Meanwhile, Nigeria’s security forces are already thinly stretched by fighting Boko Haram on the other side of the country, and are not familiar with the Delta’s swamps.

Diplomats and local activists also warn that a heavy-handed military crackdown could backfire by increasing local sympathy for the group. Local leaders accused the government this week of raiding their village and preventing the evacuation of the wounded. Meanwhile, the Niger Delta Avengers urged all militants not to engage in the kidnapping and violence that characterized previous insurgencies in the region, and denied the military’s claim that the group was behind a deadly attack on soldiers this week.

A more effective response would be to capitalize on rifts between the marginalized Delta youth and ex-militant leaders who got rich through the amnesty program, one security expert in Nigeria told Reuters.

The International Crisis Group has urged the government to address the root causes of the militancy, including the catastrophic environmental impact of hundreds of oil spills each year, and the crippling poverty and unemployment in a region that provides much of the country’s wealth.

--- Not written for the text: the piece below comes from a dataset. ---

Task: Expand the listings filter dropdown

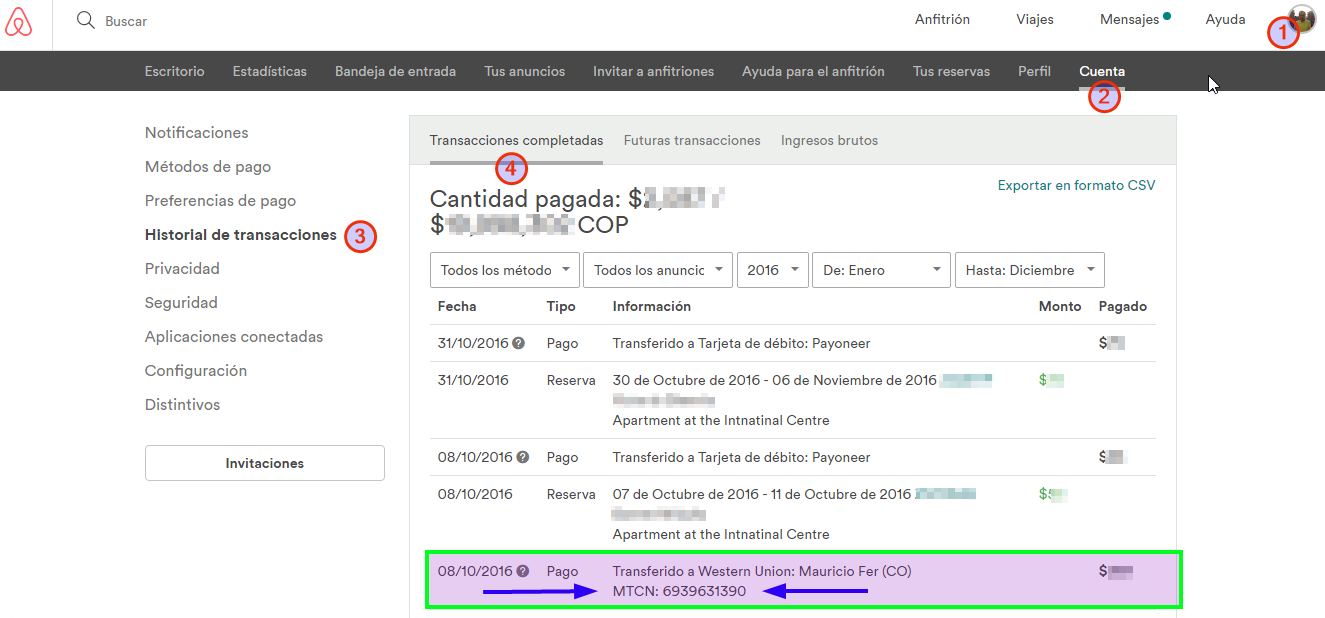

The government this week launched a major cleanup operation in the region, but it is expected to take 25 years to repair the damage done by oil companies.

STRINGER via Getty Images
The new Delta militant campaign has shattered seven years of relative peace in the Delta region, and the government has poured troops into the area.

How Have Delta Residents Responded?

Many Nigerians living in the Delta region say they have borne all the burden of Nigeria’s oil production, and received none of its benefits. Most Delta residents live on less than $2 a day.

But community groups have urged the government and militants not to let violence escalate. They called on Buhari, who canceled a visit to the region at the last minute this week, to make the Delta a priority.

"The events that are happening in the region pose serious economic, environmental and security challenges to the entire nation,” the Ijaw Youths Council, a group representing a major ethnic group in the Delta, said in a statement. "Aggrieved groups must give peace a chance.”